*Exercise*.
Count the lines in the following data that include "element". Please write only the number.

##### Records to use #####

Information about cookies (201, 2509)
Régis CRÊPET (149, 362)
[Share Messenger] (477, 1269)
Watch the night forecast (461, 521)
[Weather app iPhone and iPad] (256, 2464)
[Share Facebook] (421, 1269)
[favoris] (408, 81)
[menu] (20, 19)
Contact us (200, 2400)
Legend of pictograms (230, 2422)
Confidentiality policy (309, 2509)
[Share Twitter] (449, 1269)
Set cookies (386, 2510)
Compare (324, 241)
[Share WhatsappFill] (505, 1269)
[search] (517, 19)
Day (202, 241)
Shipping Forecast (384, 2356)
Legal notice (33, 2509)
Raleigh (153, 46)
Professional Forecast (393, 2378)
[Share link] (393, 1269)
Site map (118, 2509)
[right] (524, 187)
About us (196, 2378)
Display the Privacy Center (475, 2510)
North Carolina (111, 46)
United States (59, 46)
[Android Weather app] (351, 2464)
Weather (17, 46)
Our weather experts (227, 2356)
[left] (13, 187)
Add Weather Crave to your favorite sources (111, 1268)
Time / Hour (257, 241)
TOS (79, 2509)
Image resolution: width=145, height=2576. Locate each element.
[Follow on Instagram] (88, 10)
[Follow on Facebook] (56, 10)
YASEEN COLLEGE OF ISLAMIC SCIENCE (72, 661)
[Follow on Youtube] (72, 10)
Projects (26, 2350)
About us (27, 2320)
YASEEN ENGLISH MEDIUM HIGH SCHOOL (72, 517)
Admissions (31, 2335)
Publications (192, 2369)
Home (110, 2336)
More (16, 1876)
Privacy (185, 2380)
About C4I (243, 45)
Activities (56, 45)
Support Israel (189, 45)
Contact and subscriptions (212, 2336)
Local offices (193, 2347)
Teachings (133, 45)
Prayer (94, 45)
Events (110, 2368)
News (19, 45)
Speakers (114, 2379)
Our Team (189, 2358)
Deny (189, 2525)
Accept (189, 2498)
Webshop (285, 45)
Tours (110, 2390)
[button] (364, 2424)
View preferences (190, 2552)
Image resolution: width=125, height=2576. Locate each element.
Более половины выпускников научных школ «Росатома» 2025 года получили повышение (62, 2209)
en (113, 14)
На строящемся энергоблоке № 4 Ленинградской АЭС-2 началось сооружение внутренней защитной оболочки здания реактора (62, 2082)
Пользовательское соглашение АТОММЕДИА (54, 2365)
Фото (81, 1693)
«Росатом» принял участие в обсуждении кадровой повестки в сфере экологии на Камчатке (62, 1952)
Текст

#####

*Answer to this exercise*.
2